08/10/2018 at 20:34 • 0 commentsVNC is so bad, it's god's joke against computer users. Apple's implementation of the VNC server is a joke upon a joke. Every MacOS release rounds the same circle of bugs, 1 release having broken security, the next release locking up during fullscreen blits, the next release having broken security again, none of them trapping all of the frame buffer changes. The mane problem with VNC, besides Apple's incompetent hiring practices, is it tries to passively detect frame buffer changes rather than being in the drawing pipeline.
It can compare every pixel of the frame buffer in certain time intervals or try to sniff drawing commands by checking CPU usage. It seems to rely on sniffing drawing commands, most of the time. Lions don't know because MacOS is closed source. It never works, no matter how fast the network is. It misses most frame buffer changes, severely delays the ones it catches, or just crashes.
Little of the internet knows before VNC, there was already a fully functional, superb protocol known as X11. That forced every drawing command through a single network socket. Running programs over a high speed network was like running them locally. It never missed a drawing command & responded instantly.

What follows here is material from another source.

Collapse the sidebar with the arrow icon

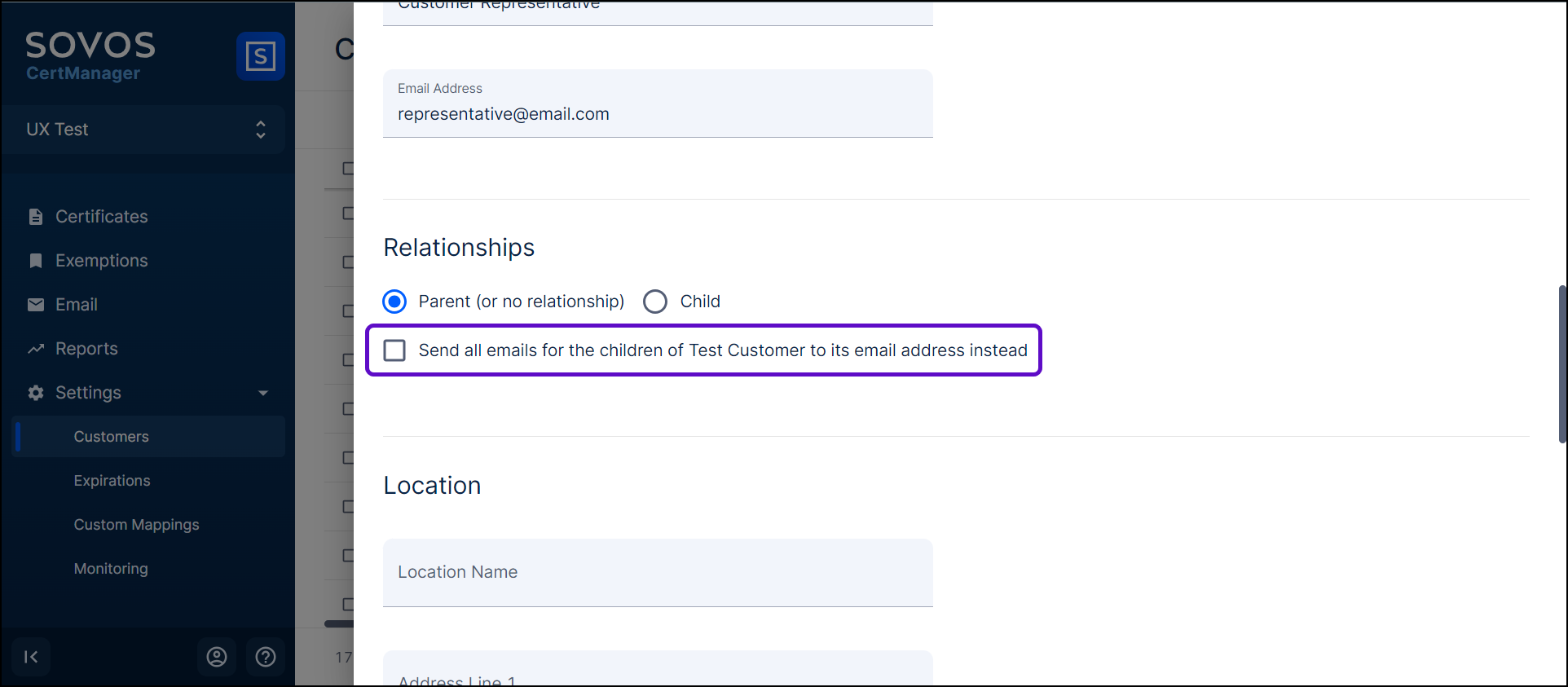click(31, 657)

By 2001, X11 had been extended so the same programs without any changes could run on a local display, without the network layer.
The world picked VNC because of its extremely short memory & the desire to reinvent the wheel to make money. VNC is the corporate desire to replace i = 0; i < 5; i++ on Monday with i in 0 ..< 5 on Tuesday, then i in range(0, 5, 1) on Wednesday & use each one as an excuse to split your stock.It's a real problem of human nature. Humans exist because of luck more than intelligence.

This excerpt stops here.